Your answer should consist of the lines in the following data that contain "package".
━━━━
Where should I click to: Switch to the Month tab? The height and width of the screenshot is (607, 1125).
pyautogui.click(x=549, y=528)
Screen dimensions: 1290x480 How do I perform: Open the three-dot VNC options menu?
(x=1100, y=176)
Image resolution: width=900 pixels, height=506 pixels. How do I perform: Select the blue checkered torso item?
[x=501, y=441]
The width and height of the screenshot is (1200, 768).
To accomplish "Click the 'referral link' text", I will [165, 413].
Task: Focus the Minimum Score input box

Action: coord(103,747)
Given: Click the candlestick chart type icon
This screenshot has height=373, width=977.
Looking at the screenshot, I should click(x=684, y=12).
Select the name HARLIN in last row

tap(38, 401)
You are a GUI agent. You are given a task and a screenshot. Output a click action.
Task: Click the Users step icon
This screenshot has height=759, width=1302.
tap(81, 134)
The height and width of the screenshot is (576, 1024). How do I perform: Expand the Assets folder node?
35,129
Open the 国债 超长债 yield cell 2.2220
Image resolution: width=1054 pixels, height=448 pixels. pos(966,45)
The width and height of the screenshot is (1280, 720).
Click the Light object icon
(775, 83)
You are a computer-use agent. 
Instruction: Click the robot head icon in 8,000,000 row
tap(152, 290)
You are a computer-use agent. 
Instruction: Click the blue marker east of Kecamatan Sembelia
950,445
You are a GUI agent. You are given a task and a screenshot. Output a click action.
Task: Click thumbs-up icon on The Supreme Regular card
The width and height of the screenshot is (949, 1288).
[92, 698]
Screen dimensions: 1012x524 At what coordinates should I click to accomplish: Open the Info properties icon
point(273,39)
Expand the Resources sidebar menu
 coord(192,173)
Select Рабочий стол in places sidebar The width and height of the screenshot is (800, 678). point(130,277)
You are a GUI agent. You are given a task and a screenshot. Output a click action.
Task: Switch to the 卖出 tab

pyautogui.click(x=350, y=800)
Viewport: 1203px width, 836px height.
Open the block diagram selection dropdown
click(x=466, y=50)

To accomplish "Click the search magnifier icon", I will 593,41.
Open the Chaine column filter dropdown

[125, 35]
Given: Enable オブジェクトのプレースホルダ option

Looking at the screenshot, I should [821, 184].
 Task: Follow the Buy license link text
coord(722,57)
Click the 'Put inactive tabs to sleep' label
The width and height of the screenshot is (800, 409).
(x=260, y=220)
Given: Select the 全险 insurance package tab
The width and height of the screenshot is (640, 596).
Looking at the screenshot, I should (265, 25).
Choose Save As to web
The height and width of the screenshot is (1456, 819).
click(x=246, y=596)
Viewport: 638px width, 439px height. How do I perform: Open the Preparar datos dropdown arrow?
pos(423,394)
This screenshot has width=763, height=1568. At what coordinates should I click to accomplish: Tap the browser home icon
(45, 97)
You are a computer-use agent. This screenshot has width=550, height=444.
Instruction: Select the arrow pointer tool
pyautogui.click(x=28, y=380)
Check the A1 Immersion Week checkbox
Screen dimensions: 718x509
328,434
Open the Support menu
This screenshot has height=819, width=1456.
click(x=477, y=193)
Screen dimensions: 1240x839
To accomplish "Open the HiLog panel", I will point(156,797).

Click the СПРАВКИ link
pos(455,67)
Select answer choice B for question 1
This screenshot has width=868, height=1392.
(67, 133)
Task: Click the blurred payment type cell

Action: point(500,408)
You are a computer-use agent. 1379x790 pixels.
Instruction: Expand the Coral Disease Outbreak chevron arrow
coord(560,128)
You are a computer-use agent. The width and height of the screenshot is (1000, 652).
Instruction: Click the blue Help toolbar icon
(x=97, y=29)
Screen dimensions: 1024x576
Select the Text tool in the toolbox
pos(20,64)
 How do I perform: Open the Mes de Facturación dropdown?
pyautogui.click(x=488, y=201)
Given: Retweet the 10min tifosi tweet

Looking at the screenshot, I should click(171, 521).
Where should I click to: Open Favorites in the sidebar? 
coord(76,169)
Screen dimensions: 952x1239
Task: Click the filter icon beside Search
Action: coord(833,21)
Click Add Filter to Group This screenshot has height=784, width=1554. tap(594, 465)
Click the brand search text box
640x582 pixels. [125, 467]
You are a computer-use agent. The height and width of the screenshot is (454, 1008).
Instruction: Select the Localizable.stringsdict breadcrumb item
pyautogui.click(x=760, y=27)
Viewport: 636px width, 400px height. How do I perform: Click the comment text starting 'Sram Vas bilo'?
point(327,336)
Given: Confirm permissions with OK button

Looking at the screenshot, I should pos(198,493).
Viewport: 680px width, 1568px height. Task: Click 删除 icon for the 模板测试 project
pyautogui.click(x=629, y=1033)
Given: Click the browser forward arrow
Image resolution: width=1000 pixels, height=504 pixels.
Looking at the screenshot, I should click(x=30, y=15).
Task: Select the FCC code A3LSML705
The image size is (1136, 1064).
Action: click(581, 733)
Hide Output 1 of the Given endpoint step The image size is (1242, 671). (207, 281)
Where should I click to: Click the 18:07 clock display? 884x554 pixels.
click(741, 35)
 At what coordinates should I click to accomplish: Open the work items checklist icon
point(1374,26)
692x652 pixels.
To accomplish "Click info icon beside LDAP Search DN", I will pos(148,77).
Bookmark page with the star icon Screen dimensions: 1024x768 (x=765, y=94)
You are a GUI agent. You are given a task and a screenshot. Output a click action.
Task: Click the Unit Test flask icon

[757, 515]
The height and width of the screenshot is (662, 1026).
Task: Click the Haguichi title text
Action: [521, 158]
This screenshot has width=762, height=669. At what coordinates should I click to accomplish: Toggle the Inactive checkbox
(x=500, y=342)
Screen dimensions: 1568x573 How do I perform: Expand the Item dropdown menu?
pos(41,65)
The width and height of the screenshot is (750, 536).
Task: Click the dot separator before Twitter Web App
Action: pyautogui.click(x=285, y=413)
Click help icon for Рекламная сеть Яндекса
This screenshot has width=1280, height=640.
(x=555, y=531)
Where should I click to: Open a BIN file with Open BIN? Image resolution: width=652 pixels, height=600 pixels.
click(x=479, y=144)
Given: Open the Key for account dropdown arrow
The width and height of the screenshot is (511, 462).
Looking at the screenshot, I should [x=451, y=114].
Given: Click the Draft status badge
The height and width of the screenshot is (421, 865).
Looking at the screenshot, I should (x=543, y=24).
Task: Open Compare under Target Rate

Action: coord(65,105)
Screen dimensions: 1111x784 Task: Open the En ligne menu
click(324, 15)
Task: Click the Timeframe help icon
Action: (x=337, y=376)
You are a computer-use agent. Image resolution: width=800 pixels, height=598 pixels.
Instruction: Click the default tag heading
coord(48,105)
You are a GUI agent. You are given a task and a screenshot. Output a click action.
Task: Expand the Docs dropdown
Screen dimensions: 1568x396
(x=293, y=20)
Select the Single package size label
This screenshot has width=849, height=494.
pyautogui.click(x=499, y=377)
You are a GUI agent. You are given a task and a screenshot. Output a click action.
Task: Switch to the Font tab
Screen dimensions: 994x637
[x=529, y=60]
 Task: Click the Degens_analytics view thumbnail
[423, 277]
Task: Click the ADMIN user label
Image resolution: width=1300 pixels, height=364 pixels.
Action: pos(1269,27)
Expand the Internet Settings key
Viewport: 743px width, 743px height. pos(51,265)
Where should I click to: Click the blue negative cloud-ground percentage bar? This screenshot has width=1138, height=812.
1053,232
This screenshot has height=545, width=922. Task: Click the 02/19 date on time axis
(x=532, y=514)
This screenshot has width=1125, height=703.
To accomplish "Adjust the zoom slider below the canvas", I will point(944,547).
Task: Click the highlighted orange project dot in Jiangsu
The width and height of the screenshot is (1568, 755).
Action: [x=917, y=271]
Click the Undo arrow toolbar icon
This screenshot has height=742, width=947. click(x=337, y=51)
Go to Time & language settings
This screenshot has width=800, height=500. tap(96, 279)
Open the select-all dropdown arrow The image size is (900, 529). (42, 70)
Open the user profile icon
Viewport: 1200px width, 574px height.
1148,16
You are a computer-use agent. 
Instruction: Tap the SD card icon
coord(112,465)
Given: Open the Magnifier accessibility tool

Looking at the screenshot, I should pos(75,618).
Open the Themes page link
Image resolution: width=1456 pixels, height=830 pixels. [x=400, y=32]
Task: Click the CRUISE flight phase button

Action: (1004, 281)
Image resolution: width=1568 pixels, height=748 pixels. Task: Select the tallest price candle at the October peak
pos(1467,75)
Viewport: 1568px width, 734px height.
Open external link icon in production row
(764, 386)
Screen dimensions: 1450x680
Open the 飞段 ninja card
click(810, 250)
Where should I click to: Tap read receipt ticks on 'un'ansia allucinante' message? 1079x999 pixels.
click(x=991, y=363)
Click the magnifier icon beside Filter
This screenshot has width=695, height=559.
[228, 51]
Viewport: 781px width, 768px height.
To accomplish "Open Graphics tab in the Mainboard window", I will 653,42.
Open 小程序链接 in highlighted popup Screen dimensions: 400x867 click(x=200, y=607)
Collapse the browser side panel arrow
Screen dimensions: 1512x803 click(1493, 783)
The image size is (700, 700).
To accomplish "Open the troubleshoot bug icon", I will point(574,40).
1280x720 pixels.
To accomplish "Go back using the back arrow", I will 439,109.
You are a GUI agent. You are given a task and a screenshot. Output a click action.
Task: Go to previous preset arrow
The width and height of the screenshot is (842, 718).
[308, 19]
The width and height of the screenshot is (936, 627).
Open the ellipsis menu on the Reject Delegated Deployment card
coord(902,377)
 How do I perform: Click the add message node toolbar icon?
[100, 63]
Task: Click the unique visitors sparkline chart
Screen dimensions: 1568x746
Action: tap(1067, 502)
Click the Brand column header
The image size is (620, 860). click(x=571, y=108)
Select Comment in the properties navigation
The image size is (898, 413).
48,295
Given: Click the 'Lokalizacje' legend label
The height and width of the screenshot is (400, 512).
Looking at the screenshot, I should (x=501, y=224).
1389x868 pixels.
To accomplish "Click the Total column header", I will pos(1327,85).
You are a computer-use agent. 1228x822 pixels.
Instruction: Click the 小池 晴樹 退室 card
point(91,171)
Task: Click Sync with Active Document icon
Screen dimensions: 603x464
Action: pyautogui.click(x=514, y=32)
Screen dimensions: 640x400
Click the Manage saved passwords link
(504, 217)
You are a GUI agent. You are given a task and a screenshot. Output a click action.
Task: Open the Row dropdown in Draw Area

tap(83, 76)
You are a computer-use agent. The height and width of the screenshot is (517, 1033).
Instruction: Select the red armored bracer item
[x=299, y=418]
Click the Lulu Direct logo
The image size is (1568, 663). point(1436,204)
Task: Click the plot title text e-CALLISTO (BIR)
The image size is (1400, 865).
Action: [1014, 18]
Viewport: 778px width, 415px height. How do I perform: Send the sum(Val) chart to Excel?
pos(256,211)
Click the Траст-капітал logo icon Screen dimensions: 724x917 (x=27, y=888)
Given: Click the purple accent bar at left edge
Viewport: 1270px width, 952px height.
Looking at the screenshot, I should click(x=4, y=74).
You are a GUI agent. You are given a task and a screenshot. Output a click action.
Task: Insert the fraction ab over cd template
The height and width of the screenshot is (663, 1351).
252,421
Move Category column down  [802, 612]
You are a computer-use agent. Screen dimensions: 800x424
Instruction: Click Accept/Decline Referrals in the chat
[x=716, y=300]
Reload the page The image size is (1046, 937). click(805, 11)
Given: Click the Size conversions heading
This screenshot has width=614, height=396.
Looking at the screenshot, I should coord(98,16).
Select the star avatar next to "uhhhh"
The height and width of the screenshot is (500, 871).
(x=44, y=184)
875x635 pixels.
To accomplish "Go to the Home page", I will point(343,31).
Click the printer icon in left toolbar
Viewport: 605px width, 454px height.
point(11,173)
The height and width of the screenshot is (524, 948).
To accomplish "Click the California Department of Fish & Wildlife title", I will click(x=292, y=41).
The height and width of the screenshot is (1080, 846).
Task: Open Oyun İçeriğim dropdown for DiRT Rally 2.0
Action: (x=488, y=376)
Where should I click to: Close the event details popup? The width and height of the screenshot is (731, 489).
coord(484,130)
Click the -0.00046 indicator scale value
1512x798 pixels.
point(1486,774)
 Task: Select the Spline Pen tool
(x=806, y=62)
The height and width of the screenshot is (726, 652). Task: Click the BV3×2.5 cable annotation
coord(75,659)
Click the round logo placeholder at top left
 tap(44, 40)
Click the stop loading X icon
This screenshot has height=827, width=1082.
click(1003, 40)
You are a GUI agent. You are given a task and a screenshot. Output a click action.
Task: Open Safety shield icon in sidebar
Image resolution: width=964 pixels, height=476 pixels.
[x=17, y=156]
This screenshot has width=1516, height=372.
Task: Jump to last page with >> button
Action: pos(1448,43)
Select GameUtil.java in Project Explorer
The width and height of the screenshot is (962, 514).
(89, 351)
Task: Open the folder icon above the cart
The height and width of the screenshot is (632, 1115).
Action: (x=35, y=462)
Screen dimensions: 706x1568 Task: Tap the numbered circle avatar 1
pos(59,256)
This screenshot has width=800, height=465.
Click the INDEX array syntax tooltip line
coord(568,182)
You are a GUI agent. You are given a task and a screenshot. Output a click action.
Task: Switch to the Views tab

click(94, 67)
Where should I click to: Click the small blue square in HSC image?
━━━━
**Exercise output:**
Given: Select the 全险 insurance package tab
Select the Single package size label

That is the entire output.